Source document:
● ● ● ● ● ● ●

An amazingly intricate and ambitious first novel - ten years in the making - that puts an engrossing new spin on the traditional haunted-house tale.

Texts within texts, preceded by intriguing introductory material and followed by 150 pages of appendices and related "documents" and photographs, tell the story of a mysterious old house in a Virginia suburb inhabited by esteemed photographer-filmmaker Will Navidson, his companion Karen Green (an ex-fashion model), and their young children Daisy and Chad.  The record of their experiences therein is preserved in Will's film The Davidson Record - which is the subject of an unpublished manuscript left behind by a (possibly insane) old man, Frank Zampano - which falls into the possession of Johnny Truant, a drifter who has survived an abusive childhood and the perverse possessiveness of his mad mother (who is institutionalized).  As Johnny reads Zampano's manuscript, he adds his own (autobiographical) annotations to the scholarly ones that already adorn and clutter the text (a trick perhaps influenced by David Foster Wallace's Infinite Jest) - and begins experiencing panic attacks and episodes of disorientation that echo with ominous precision the content of Davidson's film (their house's interior proves, "impossibly," to be larger than its exterior; previously unnoticed doors and corridors extend inward inexplicably, and swallow up or traumatize all who dare to "explore" their recesses).  Danielewski skillfully manipulates the reader's expectations and fears, employing ingeniously skewed typography, and throwing out hints that the house's apparent malevolence may be related to the history of the Jamestown colony, or to Davidson's Pulitzer Prize-winning photograph of a dying Vietnamese child stalked by a waiting vulture.  Or, as "some critics [have suggested,] the house's mutations reflect the psychology of anyone who enters it."

● ● ● ● ● ● ●

Provided data:

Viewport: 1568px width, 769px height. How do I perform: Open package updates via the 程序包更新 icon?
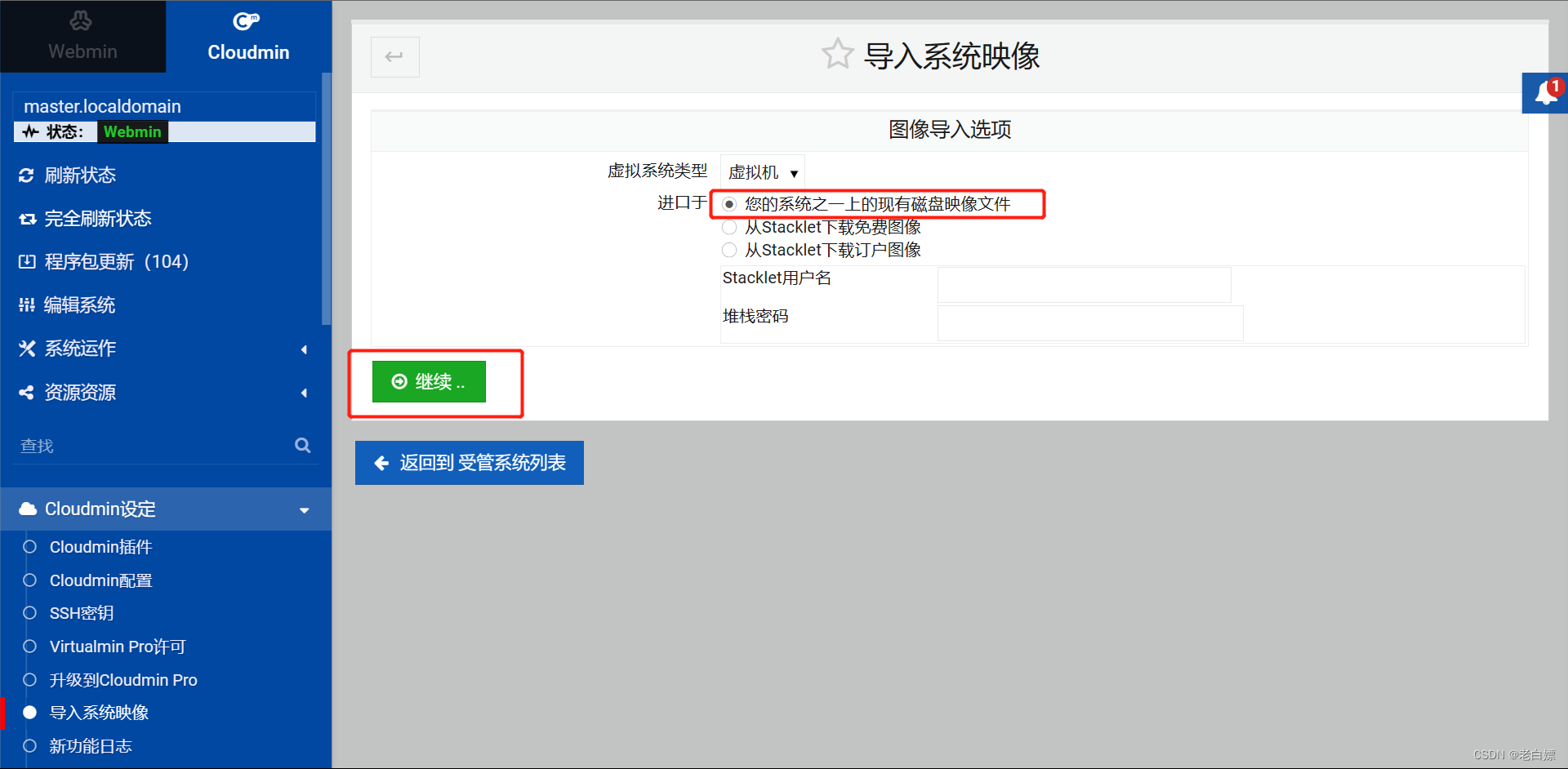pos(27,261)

● ● ● ● ● ● ●

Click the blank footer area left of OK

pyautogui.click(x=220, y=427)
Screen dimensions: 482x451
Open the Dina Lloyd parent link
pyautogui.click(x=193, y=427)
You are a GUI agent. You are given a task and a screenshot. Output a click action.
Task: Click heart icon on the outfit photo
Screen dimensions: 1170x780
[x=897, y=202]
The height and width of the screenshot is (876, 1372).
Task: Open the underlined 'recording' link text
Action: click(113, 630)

● ● ● ● ● ● ●

Written problem 1:
Answer these questions using the novel review:
(a) How long was the first novel in the making?
(b) How many pages of appendices and related "documents" and photographs follow the texts?
(c) What does the Pulitzer Prize-winning photograph show?
Written problem 2:
Please decide whether each statement agrees with the novel review, answering yes or no and quoting the words that settle it:
(a) Karen Green once worked as a fashion model.
(b) Johnny Truant's mother lives outside any institution.
(c) The house's interior proves to be smaller than its exterior.

Finished answer 1:
(a) Ten years.
(b) 150 pages.
(c) A dying Vietnamese child stalked by a waiting vulture.

Finished answer 2:
(a) Yes: "Karen Green (an ex-fashion model)"
(b) No: "his mad mother (who is institutionalized)"
(c) No: "their house's interior proves, "impossibly," to be larger than its exterior"